(Stored data entries)

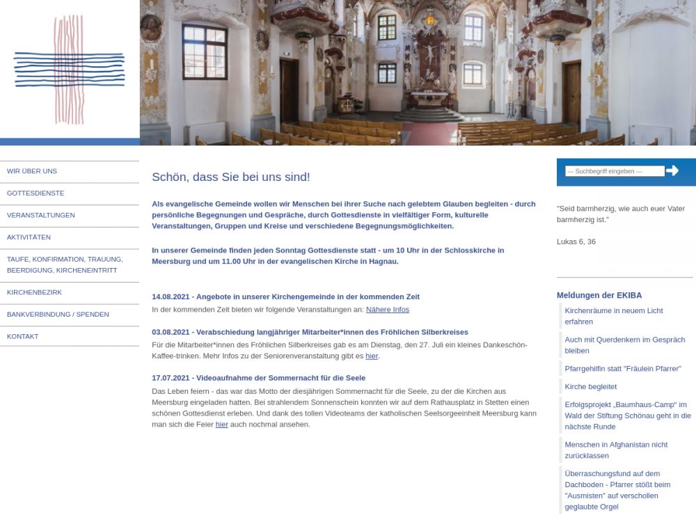Click the search arrow submit icon
The width and height of the screenshot is (696, 522).
pyautogui.click(x=672, y=171)
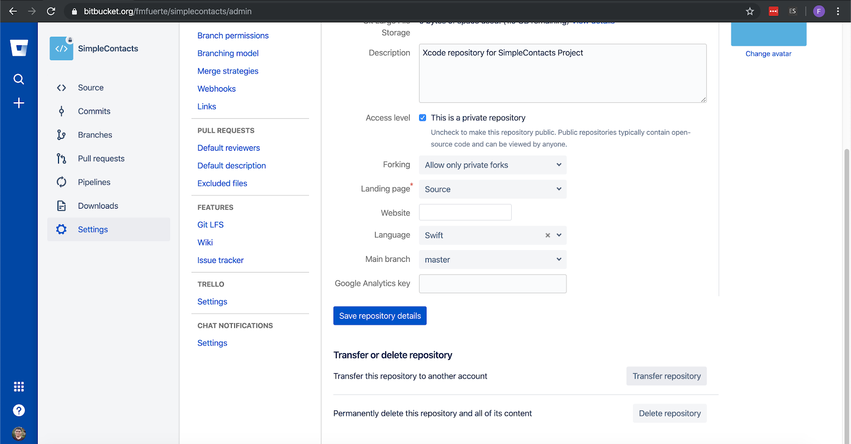Screen dimensions: 851x444
Task: Click Save repository details button
Action: (x=380, y=316)
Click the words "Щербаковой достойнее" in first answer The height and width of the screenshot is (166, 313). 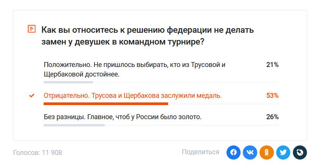click(x=82, y=74)
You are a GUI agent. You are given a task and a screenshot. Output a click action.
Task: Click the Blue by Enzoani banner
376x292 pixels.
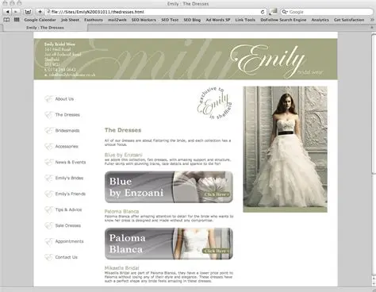tap(169, 187)
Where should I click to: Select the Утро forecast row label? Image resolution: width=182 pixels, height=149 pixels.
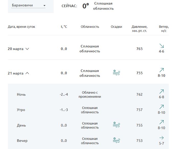click(21, 110)
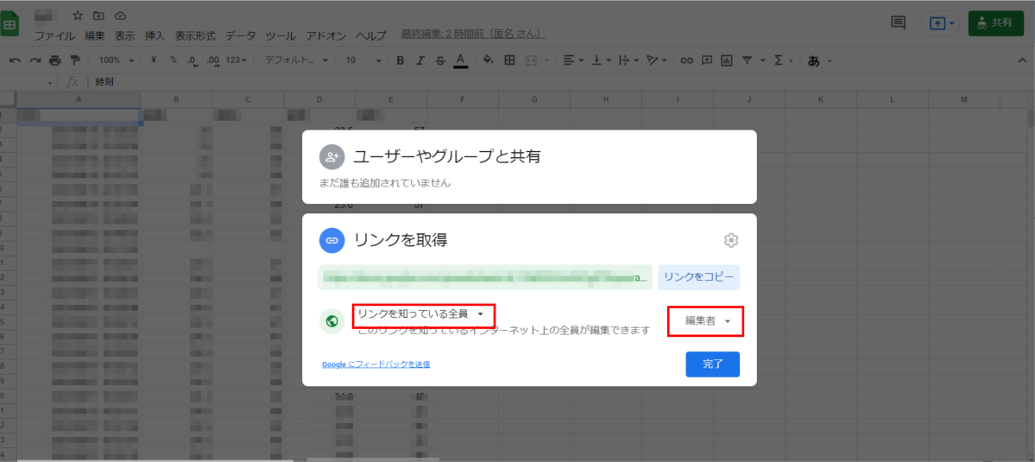
Task: Open the 100% zoom dropdown
Action: pos(116,60)
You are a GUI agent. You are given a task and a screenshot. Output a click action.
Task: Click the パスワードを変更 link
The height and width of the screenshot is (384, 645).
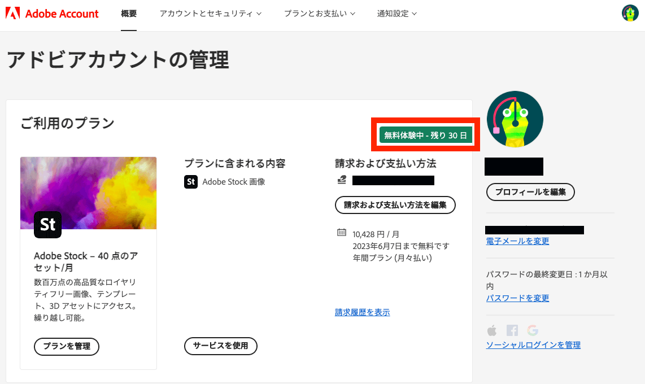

DIRECTIONS FOR THIS TASK –
Starting at the line that contains "Where should I" and ending at the final line of the data, reproduce each line exactly. Pictures stay out of the copy.

THE COMPLETED TASK –
Where should I click to: Select the Утро forecast row label? Image resolution: width=182 pixels, height=149 pixels.
click(21, 110)
Task: Open the 100% zoom dropdown
Action: pos(116,60)
You are a GUI agent. You are given a task and a screenshot. Output a click action.
Task: Click the パスワードを変更 link
The height and width of the screenshot is (384, 645).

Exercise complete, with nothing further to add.